Home > Net >  read csv output into an array and process the variable in a loop using bash
read csv output into an array and process the variable in a loop using bash

Time:01-19

assuming i have an output/file

1,a,info
2,b,inf
3,c,in

I want to run a while loop with read

while read r ; do 
   echo "$r";
   # extract line to $arr as array separated by ',' 
   # call some program (e.g. md5sum, echo ...) on one item of arr
done <<HEREDOC
1,a,info
2,b,inf
3,c,in   
HEREDOC

I would like to use readarray and while, but compelling alternatives are welcome too.

There is a specific way to have readarray (mapfile) behave correctly with process substitution, but i keep forgetting it. this is intended as a Q&A so an explanation would be nice

CodePudding user response:

Since compelling alternatives are welcome too and assuming you're just trying to populate arr one line at a time:

$ cat tst.sh
#!/usr/bin/env bash

while IFS=',' read -a arr ; do
    # extract line to $arr as array separated by ','
    # echo the first item of arr
    echo "${arr[0]}"
done <<HEREDOC
1,a,info
2,b,inf
3,c,in
HEREDOC

$ ./tst.sh
1
2
3

or if you also need each whole input line in a separate variable r:

$ cat tst.sh
#!/usr/bin/env bash

while IFS= read -r r ; do
    # extract line to $arr as array separated by ','
    # echo the first item of arr
    IFS=',' read -r -a arr <<< "$r"
    echo "${arr[0]}"
done <<HEREDOC
1,a,info
2,b,inf
3,c,in
HEREDOC

$ ./tst.sh
1
2
3

but bear in mind why-is-using-a-shell-loop-to-process-text-considered-bad-practice anyway.

CodePudding user response:

If the loadable builtin csv is available/acceptable, something like:

help csv
csv: csv [-a ARRAY] string
    Read comma-separated fields from a string.
    
    Parse STRING, a line of comma-separated values, into individual fields,
    and store them into the indexed array ARRAYNAME starting at index 0.
    If ARRAYNAME is not supplied, "CSV" is the default array name.

The script.

#!/usr/bin/env bash

enable csv || exit

while IFS= read -r line && csv -a arr "$line"; do
  printf '%s\n' "${arr[0]}"
done <<HEREDOC
1,a,info
2,b,inf
3,c,in
HEREDOC

  • See help enable

With bash 5.2 there is a default path for the loadables in config-top.h which should be configurable at compile time.

BASH_LOADABLES_PATH

CodePudding user response:

The solution is readarray -t -d, arr < <(printf "%s," "$r")

The special part is < <(...) because readarray ....
there is no proper reason to be found why it first needs a redirection arrow and then process-substitution.
Neither in tldp process-sub nor SS64 .
My final understanding is that, <(...) opens a named pipe and readarray is waiting for it to close. By moving this in place of a file behind < it is handled by bash as a file input and (anonymously) piped into stdin.

PROBLEM DETAILS - Please rewrite the part of the bash CSV thread starting at "If the loadable" and ending at "The script.", updating every "comma-separated" to "comma-delimited".

SUPPLIED MATERIAL -
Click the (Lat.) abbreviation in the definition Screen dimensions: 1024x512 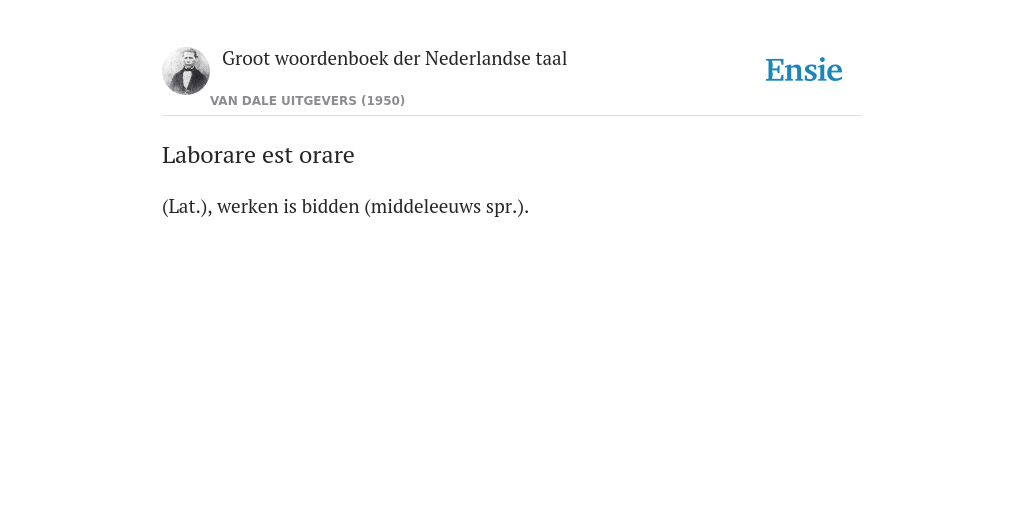[x=187, y=207]
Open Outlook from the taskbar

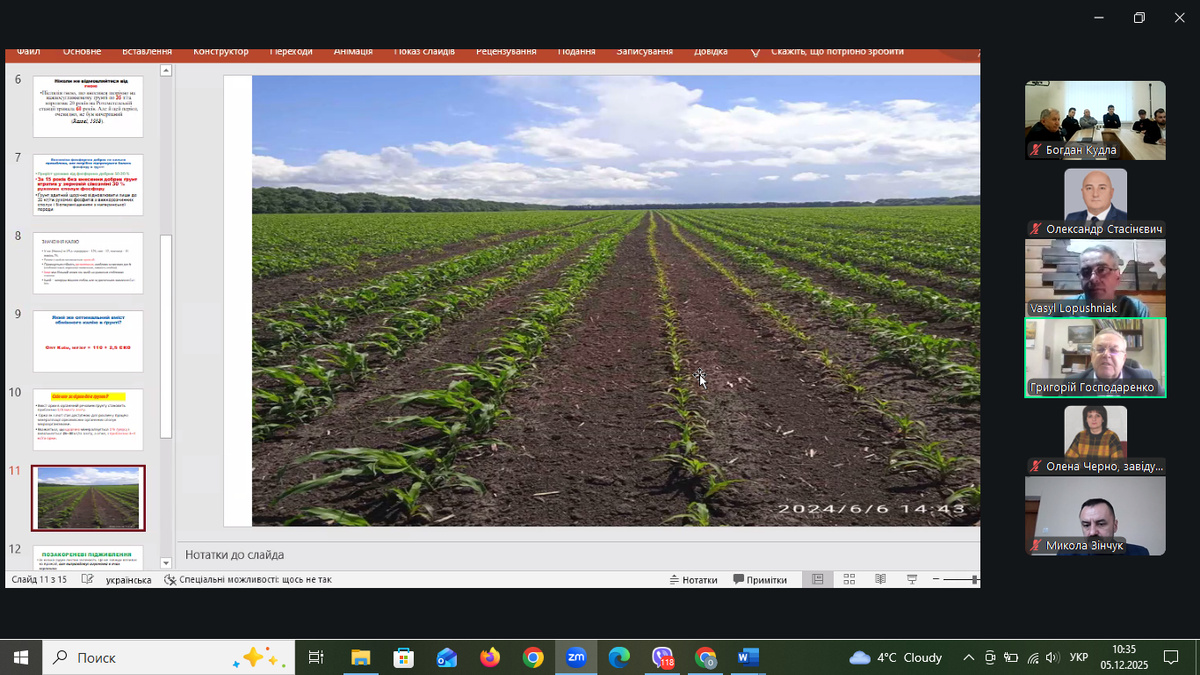[x=446, y=657]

COMPLETED EXERCISE -
If the loadable builtin csv is available/acceptable, something like:

help csv
csv: csv [-a ARRAY] string
    Read comma-delimited fields from a string.
    
    Parse STRING, a line of comma-delimited values, into individual fields,
    and store them into the indexed array ARRAYNAME starting at index 0.
    If ARRAYNAME is not supplied, "CSV" is the default array name.

The script.